Take another example. Here is a merchant who wants to have all the business for himself and to leave nothing at all for anyone else. If someone leaves his store to go elsewhere, he will do his best to say all the evil he can, either about the rival businessman himself or else about the quality of what he sells. He will take all possible means to ruin his rival's reputation, saying that the other's goods are not of the same quality as his own or that the other man gives short weight. You will notice, too, than an envious man like this has a diabolical trick to add to all this: 'It would not do, he will tell you, 'for you to say this to anyone else; it might do harm and that would upset me very much. I am only telling you because I would not like to see you being cheated.

A workman may discover that someone else is now going to work in a house where previously he was always employed. This angers him greatly, and he will do everything in his power to run down this 'interloper so that he will not be employed there after all.

Look at the father of a family and see how angry he becomes if his next-door neighbour prospers more than he or if the neighbour's land produces more. Look at a mother: she would like it if people spoke well of no children except hers. If anyone praises the children of some other family to her and does not say something good of hers, she will reply, 'They are not perfect, and she will become quite upset. How foolish you are, poor mother! The praise given to others will take nothing from your children.

Just look at the jealousy of a husband in respect of his wife or of a wife in respect of her husband. Notice how they inquire into everything the other does and says, how they observe everyone to whom the other speaks, every house into which the other enters. If one notices the other speaking to someone, there will be accusations of all sorts of wrongdoing, even though the whole episode may have been completely innocent.
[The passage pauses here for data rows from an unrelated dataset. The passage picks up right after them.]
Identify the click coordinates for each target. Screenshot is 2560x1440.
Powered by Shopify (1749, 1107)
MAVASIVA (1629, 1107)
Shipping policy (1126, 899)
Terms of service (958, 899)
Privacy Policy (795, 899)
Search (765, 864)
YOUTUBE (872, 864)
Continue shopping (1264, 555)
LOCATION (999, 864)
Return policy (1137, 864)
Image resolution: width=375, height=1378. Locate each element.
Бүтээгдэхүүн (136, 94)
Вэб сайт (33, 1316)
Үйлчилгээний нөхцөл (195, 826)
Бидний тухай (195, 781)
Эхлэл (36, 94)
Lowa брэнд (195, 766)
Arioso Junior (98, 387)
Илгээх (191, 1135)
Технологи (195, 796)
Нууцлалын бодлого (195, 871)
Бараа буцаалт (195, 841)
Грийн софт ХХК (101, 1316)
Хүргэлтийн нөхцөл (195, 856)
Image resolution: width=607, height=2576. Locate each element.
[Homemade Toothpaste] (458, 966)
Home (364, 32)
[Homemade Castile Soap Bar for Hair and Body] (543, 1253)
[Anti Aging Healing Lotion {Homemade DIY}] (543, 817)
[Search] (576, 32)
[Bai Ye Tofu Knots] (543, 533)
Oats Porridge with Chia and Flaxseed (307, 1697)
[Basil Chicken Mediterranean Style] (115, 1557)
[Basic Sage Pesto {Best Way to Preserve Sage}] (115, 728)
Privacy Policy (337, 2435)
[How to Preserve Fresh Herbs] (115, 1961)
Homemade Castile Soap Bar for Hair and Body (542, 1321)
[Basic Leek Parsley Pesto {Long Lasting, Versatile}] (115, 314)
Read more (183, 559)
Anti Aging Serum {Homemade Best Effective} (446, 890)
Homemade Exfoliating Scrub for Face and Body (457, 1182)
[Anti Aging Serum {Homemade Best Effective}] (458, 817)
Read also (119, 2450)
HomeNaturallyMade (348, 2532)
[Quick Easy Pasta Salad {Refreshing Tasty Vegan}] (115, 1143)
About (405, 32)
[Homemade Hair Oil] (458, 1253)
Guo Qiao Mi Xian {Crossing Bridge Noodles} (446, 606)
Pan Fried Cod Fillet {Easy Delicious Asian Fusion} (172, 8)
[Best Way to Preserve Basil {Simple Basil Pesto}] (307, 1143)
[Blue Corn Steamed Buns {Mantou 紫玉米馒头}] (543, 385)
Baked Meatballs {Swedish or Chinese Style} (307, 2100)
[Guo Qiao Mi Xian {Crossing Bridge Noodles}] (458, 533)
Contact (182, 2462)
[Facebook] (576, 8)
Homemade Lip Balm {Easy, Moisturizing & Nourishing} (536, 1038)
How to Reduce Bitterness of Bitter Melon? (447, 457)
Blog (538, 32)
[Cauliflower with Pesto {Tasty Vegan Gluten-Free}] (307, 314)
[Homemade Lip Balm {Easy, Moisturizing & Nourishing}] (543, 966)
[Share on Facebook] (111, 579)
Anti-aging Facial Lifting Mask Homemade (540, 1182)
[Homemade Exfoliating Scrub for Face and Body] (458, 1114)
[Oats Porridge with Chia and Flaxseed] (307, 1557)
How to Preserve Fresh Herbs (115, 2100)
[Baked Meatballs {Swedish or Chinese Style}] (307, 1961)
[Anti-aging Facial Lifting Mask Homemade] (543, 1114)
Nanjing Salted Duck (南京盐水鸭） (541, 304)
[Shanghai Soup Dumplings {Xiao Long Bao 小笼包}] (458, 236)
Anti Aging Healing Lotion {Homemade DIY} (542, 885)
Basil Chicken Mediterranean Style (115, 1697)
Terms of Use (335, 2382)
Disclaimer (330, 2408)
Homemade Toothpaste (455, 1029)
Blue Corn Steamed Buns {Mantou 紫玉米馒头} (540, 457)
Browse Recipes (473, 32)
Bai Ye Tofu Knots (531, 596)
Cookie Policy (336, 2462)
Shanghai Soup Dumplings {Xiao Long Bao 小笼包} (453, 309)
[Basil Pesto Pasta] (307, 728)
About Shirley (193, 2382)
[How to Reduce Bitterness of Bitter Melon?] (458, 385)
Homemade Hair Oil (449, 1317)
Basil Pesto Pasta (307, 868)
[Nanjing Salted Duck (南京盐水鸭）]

This is surely a cursed sin which puts a barrier between brothers and sisters, too. The very moment that a father or a mother gives more to one member of the family than the others, you will see the birth of this jealous hatred against the parent or against the favoured brother or sister-a hatred which may last for years, and sometimes even for a lifetime. There are children who keep a watchful eye upon their parents just to insure that they will not give any sort of gift or privilege to one member of the family. If this should occur in spite of them, there is nothing bad enough that they will not say.